The voice of multi-cultural Manchester will be heard in Piccadilly Gardens this Saturday in a counter protest to that of far right English Defence League (EDL).

The event, which starts at 12 noon in the centre of Manchester, will be followed by a march through streets as the EDL holds a static gathering.

Member of the European Parliament for the North West, Julie Ward, said: Manchester is the third most ethnically diverse city in the world. More than 200 languages are spoken here and this rich mix is good for the city.

“Working across Europe, I have seen the frightening spectre of xenophobic far-right parties who would seek to divide our communities. We must not let that happen in our proud multi-cultural Britain.”

Ms Ward, who stood against the BNP in last year’s elections, added: “We owe it to those who gave their lives against the fascists of the last century to be vigilant now and speak out wherever and whenever we see, hear or witness racism.

“The EDL do not speak our language.”

Newcastle police praised in light of Pegida rally

Earlier this week members from Unite Against Fascism (UAF) and the Northern Police Monitoring Project met with Greater Manchester Police (GMP) to discuss the anti-racist event.

The Northern Police Monitoring Project spoke of the “excellent example” set by police in Newcastle recently when far right group, Pegida, found themselves heavily outnumbered by anti-fascist protesters.  UAF assured police that the the rally in Manchester would pass off peacefully and asked GMP be vigilant for any kind of incitement to violence from EDL members.

The English Defence League, which claims to be non-racist, has been accused in the past of inciting anti-Islamic sentiment at its rallies.
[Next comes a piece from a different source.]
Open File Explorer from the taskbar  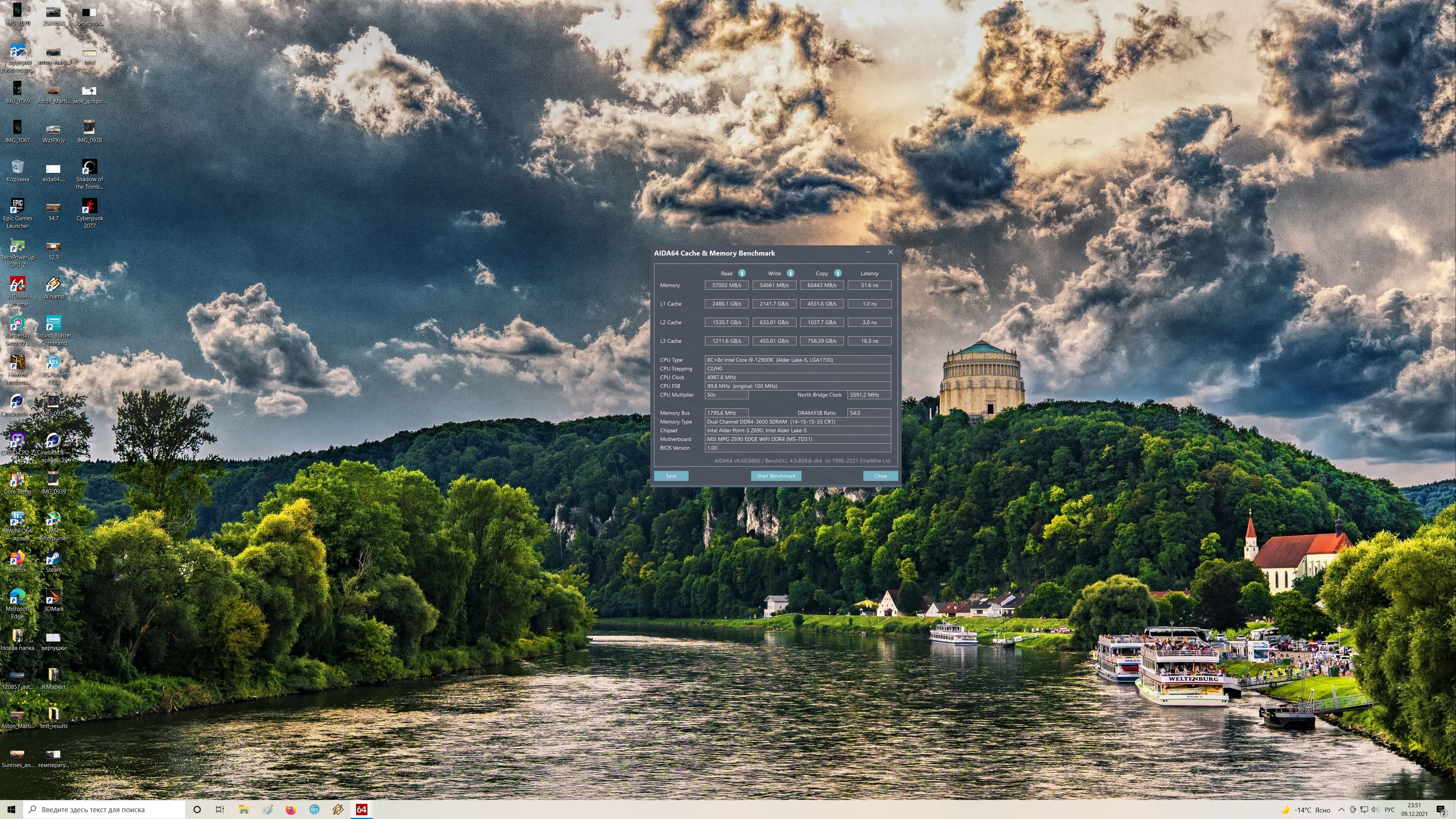point(243,810)
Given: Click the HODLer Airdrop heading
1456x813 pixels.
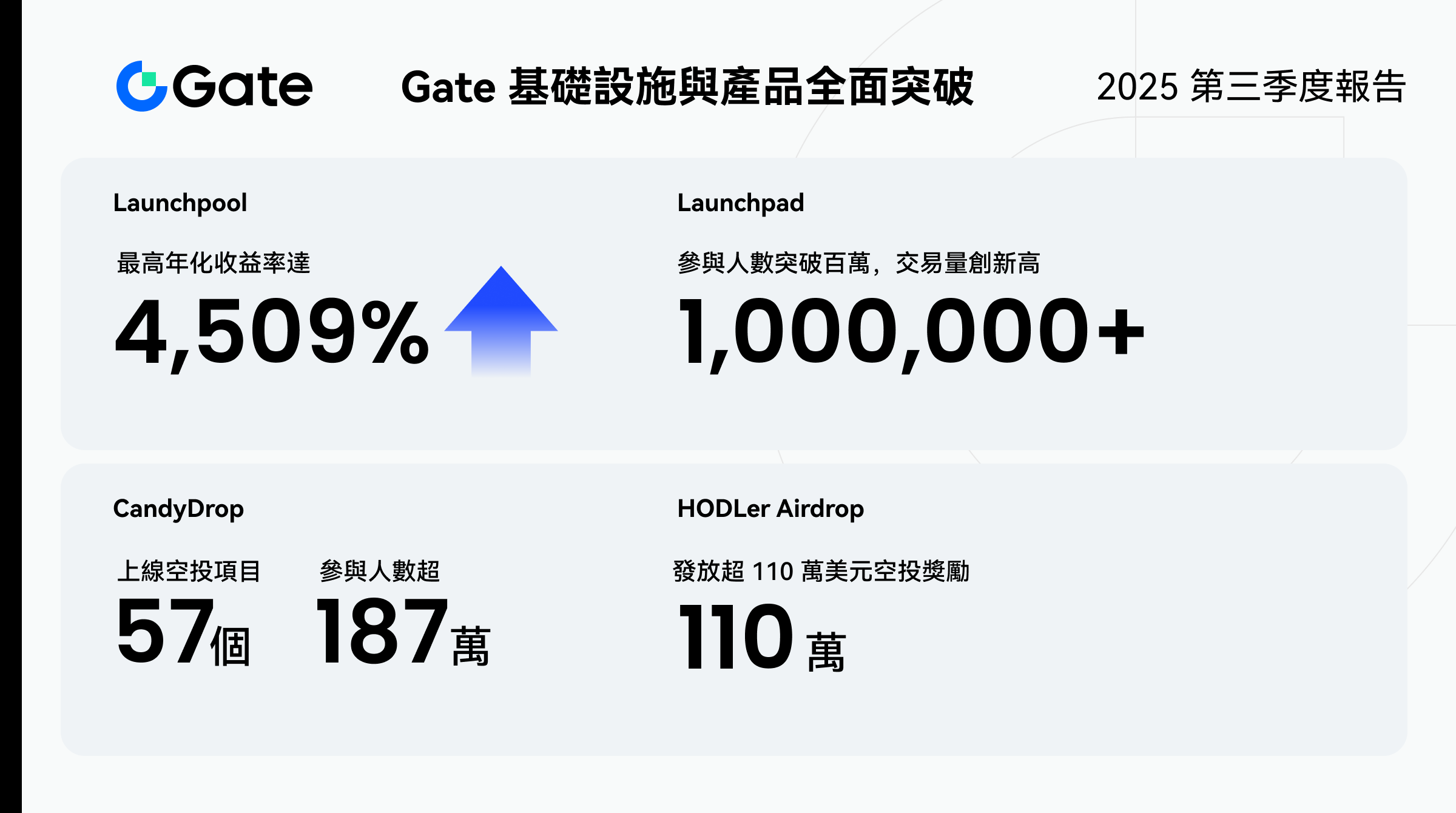Looking at the screenshot, I should [x=770, y=509].
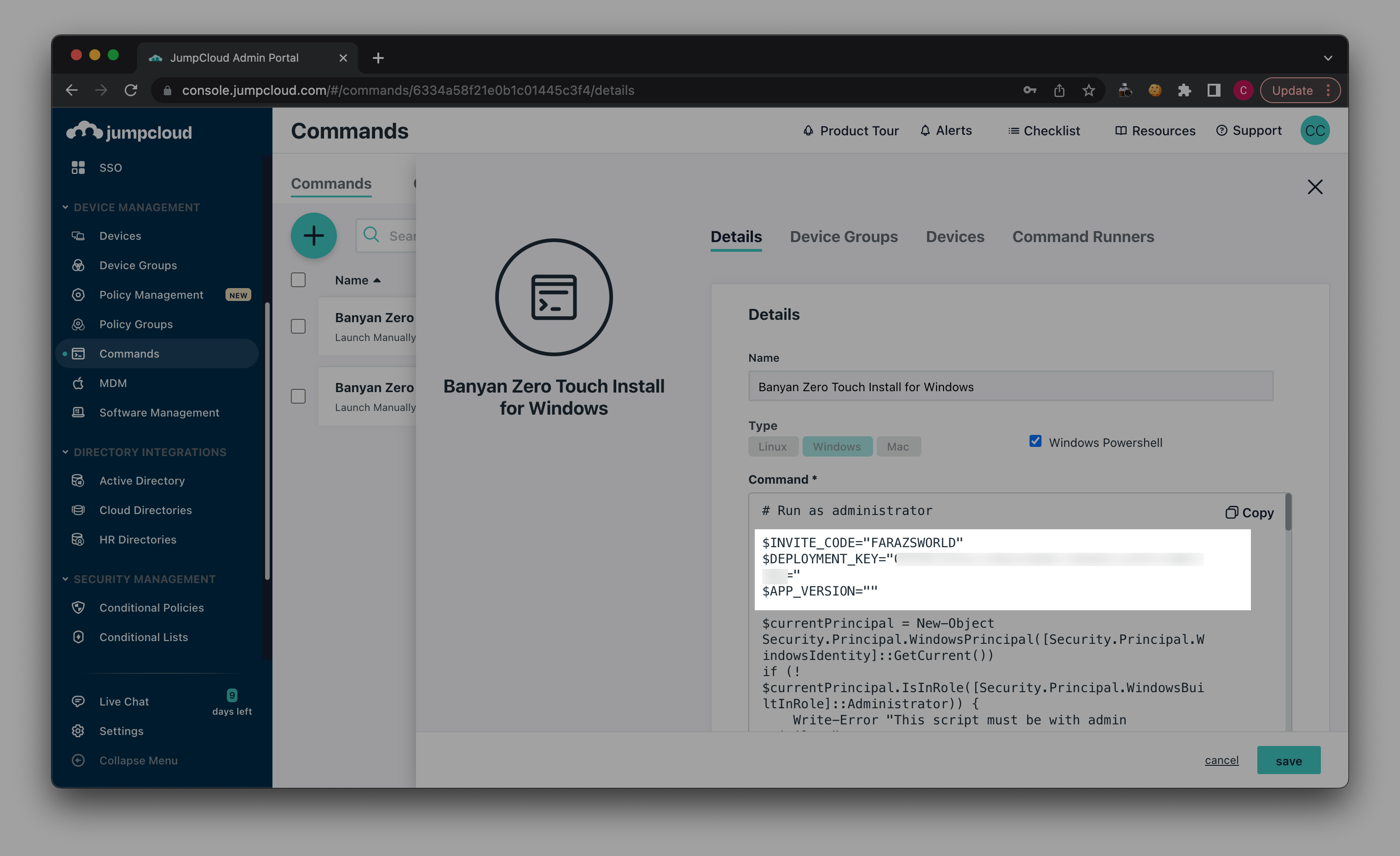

On its website the the groups says that it will be demonstrating in Manchester “against Muslim Grooming Gangs and Human Trafficking of White English Children.”

The multi-cultural counter protest will see representatives from trade unions, including UNISON and the Trades Union Congress (TUC).

Rena Wood, of the North West TUC Executive Committee says: “UNISON has a very proud anti-racist history. Our anti-racist commitment is based on the principles of unity and solidarity.”

She went on to condemn the “scapegoating” of migrants to the UK for a lack of jobs and housing shortages, while President of the Greater Manchester Stop the War Coalition, Ron Senchak, said that racism and Islamaphobia are a “growing threat”.

“Emotions will run high” says Chief Super, John O’Hare

Speaking on behalf of GMP, Chief Superintendent John O’Hare said: “Greater Manchester Police respects everyone’s fundamental human right to a peaceful protest.

“We understand that emotions will run high where there will be individuals with polarised views and we will do everything possible to get the balance right.

“However the right to free speech and protest comes with a responsibly and I must stress that anyone found to behaving in an intimidating or criminal manner will be dealt with accordingly.”

He went on to say that while there will be an increased presence in the city centre on Saturday, GMP have a good reputation of policing protests and working with organisers to minimise any risk to members of the public.